プラスチック成形加工に関する研究発表や知識の普及などを行う同学会では、定期大会での研究発表や論文発表をはじめとする学会委員としてのさまざまな活動を通じて、プラスチック成形加工分野の発展に貢献した若手会員に対し、年に一度「若手奨励賞」を贈呈している。同社研究所員の住山氏は、長年にわたる同学会での精力的な活動と、このたび発表の「構造部材の設計に資するランダム配向型CFRPの曲げ強度予測モデルの開発」と題した研究内容が高く評価され、第8回「若手奨励賞」を受賞した。

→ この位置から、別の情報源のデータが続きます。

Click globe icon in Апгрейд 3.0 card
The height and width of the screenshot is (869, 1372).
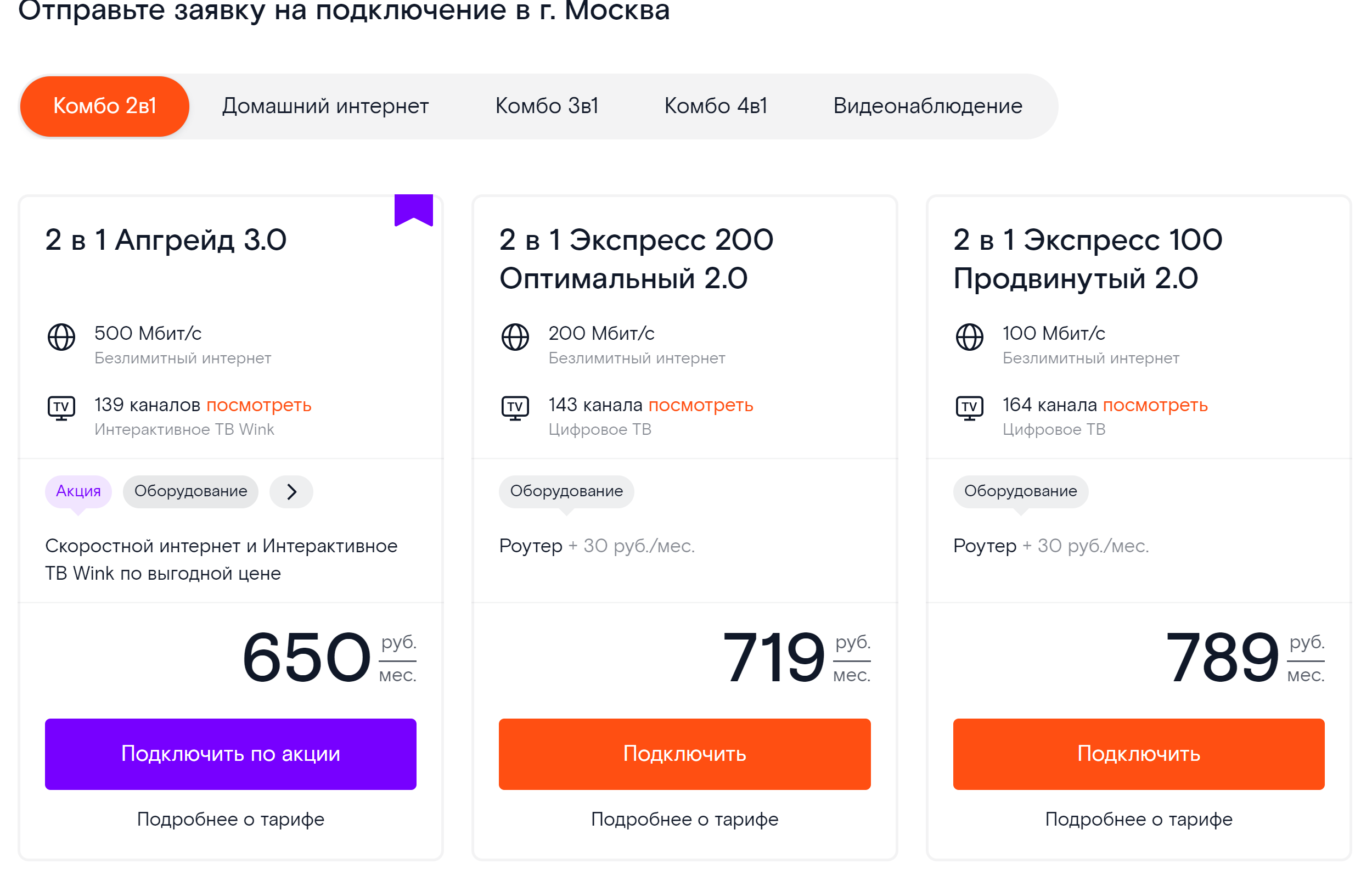tap(61, 337)
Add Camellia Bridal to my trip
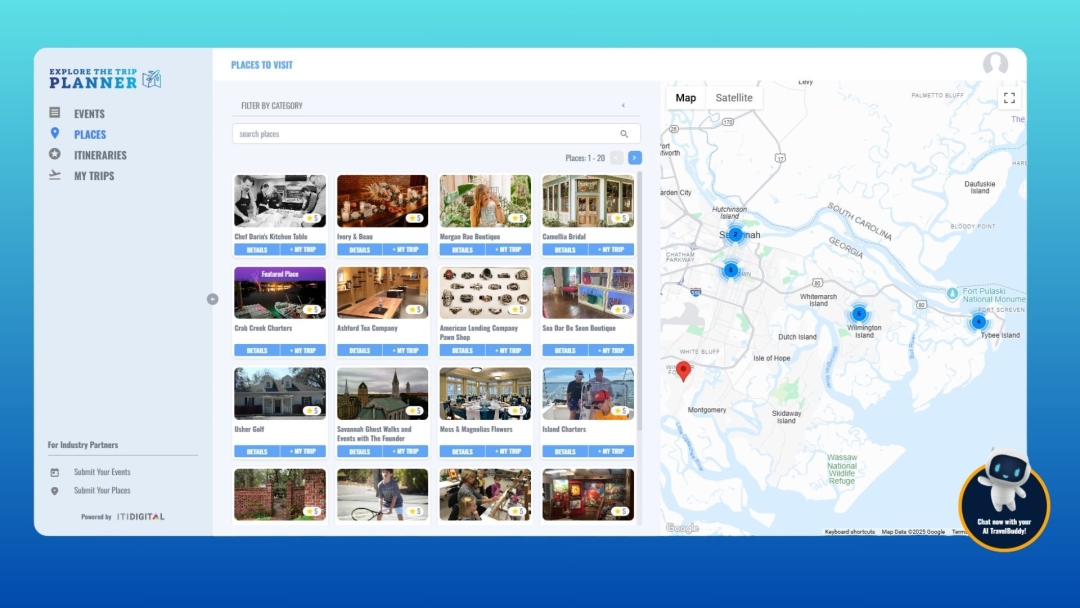 [x=611, y=250]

住山氏による本研究は、自動車などの軽量化素材として使用されるランダム配向型の不連続炭素繊維複合材を対象として、その変形・破壊挙動(形の変わり方、壊れ方)を予測するシミュレーションモデルの確立を目的としたものである。本複合材を自動車部材に適用した際、横からの衝突に対してどのように変形して壊れるかについて、実機試験に依らずにコンピュータ上で高精度に予測することを可能にする。

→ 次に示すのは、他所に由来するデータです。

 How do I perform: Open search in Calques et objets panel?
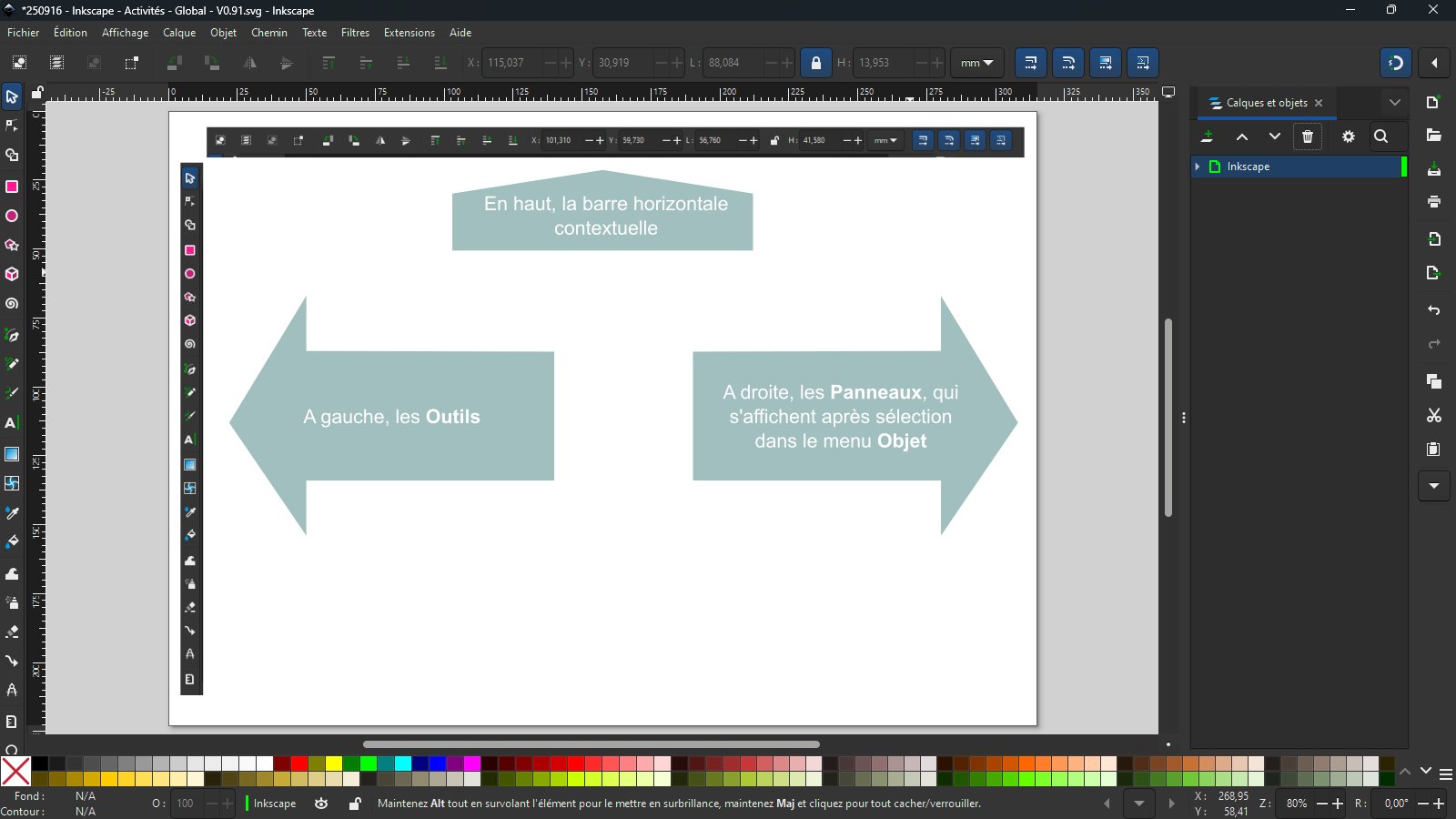1381,136

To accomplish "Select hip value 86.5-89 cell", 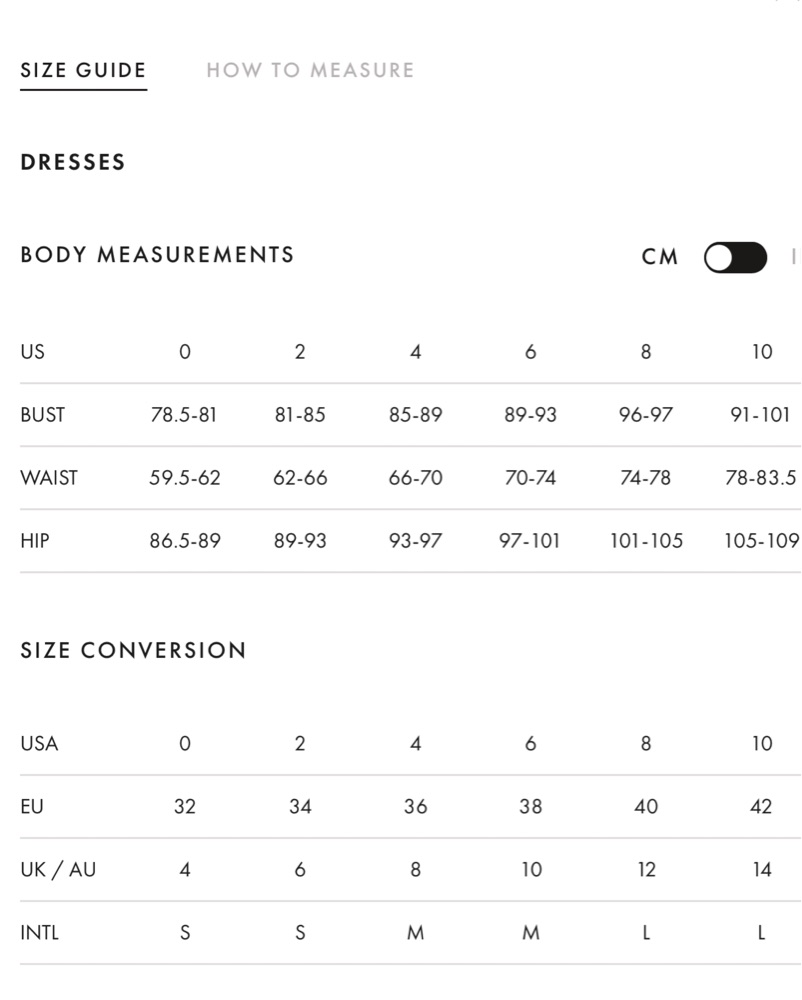I will coord(185,541).

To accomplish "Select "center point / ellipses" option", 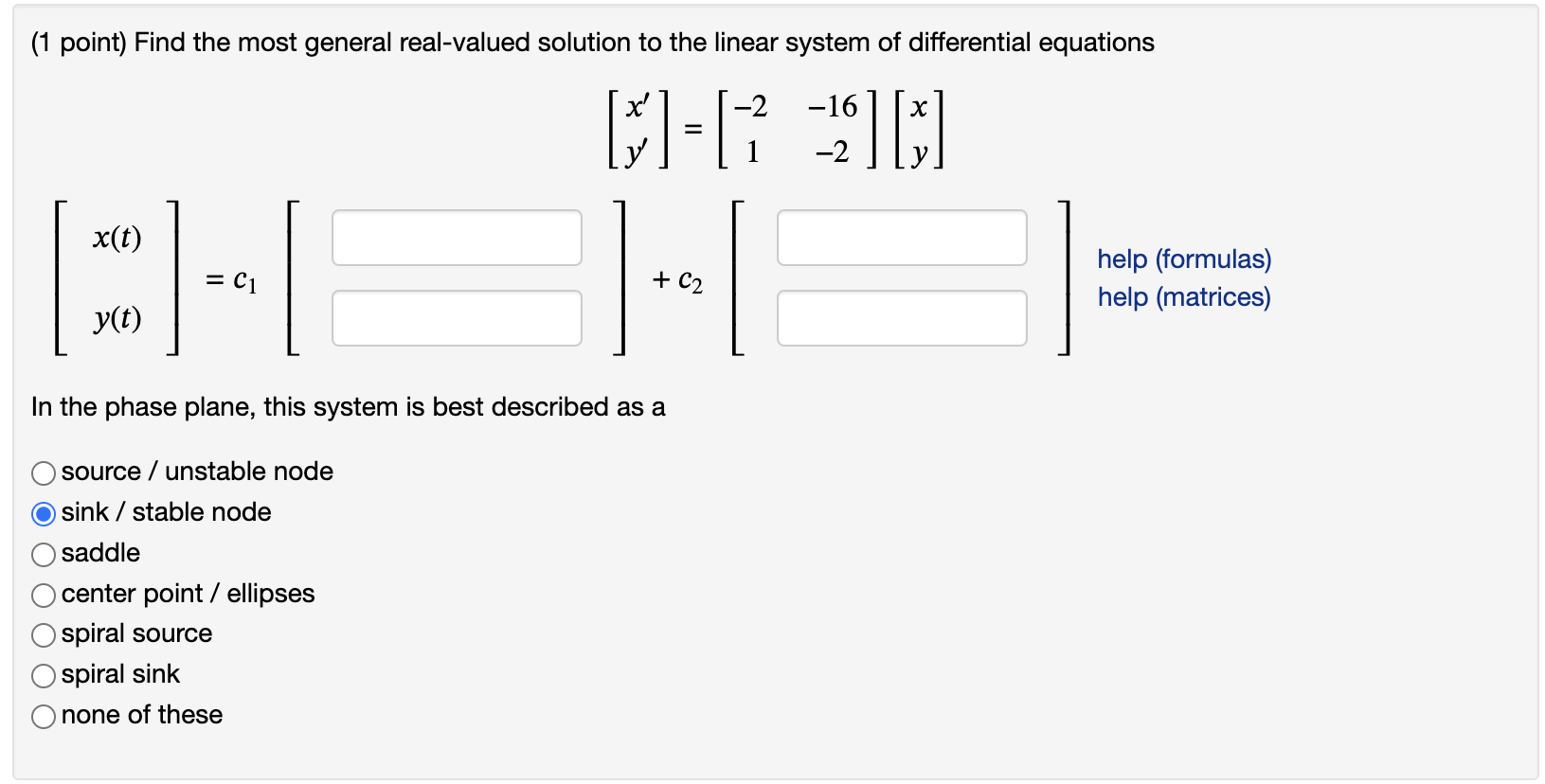I will tap(43, 595).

これまで、本複合材のように短く切断された炭素繊維がランダムに分散している材料は、力を加える場所や方向によって硬さや壊れ方が異なるため、一般的な材料に比べてシミュレーションによる事前の変形・破壊挙動予測が難しいとされてきた。本研究では、力の掛け方によって壊れ始めるポイントが異なる点を考慮したモデルを設計するとともに、小規模な材料評価試験で得られた実測データを組み合わせることで、壊れ方の高精度なシミュレーション技術を実現した。
同社は今後、本研究で確立したシミュレーションモデルを活用し、ランダム配向型不連続炭素繊維複合材の性能をより分かりやすく示すことで採用につなげ、自動車分野の軽量化・安全性向上への貢献を目指す。また、ものづくり分野におけるシミュレーション技術の高度化を通じて社会課題の解決を図るとともに、学術分野で活躍できる専門性を有する若手人材の育成に取り組んでいくとしている。